Resident Babbler - vll!
Registered: 2015-10-03
Posts: 1,180

Re: Adjusting some of the settings in the ondemand governor, babble style!

^Yeah mentioned that in the HEY HOAS!!! thread. big_smile Though thanks and thinking the same, that being someone can always fallback to this type of thing. Question is, I have no idea if it's worth it ? I mean if you have a more modern Intel processor, I have zero idea how they stack-up the latest driver vs other approaches. Would be glad to hear your opinion on it stevep ? I mean the p_state situation, worth reverting or does it do it's job well ?

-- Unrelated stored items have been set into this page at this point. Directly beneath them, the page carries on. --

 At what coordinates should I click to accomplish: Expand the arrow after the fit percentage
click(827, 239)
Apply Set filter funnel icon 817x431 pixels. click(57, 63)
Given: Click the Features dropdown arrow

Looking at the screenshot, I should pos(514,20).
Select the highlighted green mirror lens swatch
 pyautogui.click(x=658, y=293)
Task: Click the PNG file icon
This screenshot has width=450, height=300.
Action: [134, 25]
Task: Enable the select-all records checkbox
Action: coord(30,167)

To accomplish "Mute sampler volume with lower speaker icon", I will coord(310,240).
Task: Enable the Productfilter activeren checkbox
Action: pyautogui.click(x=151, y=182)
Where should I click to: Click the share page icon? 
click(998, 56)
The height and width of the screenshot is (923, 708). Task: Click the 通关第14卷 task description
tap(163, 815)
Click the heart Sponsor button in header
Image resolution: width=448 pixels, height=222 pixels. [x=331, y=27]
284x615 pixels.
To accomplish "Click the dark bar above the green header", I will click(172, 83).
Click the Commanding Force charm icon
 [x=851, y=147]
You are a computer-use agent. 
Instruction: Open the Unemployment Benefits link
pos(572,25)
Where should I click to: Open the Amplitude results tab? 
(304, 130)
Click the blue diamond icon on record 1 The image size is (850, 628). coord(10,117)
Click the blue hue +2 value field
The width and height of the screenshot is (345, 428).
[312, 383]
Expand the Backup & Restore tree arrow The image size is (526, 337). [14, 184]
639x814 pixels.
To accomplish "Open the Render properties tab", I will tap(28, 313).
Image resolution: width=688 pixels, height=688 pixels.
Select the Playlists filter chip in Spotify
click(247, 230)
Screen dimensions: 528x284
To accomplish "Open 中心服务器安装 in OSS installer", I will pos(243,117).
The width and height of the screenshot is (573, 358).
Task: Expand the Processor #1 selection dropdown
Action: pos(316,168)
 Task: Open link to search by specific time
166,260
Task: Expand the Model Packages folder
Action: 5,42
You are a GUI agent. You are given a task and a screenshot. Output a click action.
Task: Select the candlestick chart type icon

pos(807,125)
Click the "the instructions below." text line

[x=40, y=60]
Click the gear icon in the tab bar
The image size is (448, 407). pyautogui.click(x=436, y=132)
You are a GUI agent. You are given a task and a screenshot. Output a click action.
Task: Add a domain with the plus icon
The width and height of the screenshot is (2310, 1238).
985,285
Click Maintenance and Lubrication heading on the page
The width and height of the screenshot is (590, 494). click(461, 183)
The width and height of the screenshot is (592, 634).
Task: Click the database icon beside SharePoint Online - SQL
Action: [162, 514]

For me this is definitely a work in progress but am happy with the results thus far on this old laptop. Ah still have more questions than answers on this topic. Seen plenty of various suggestions here and there regarding this (different settings and tweaks suggested.) Still overall unsure of what's best and will cross the p_state bridge when I get there.

Gnu/Linux has a new governor on the horizon too this schedutil thing, have it built into this current kernel too, though know less than nothing about it atm. Do know, ondemand on this old box made very lil sense as it was default. Kinda like they were suggesting in order to conserve power on this laptop, I should just downgrade to a single-core, as pretty much the equivalent of 1 full core was almost never being used ? Errrrr, nah ... bought a dual-core for a reason dang it !

Last edited by BLizgreat! (2017-12-18 03:23:45)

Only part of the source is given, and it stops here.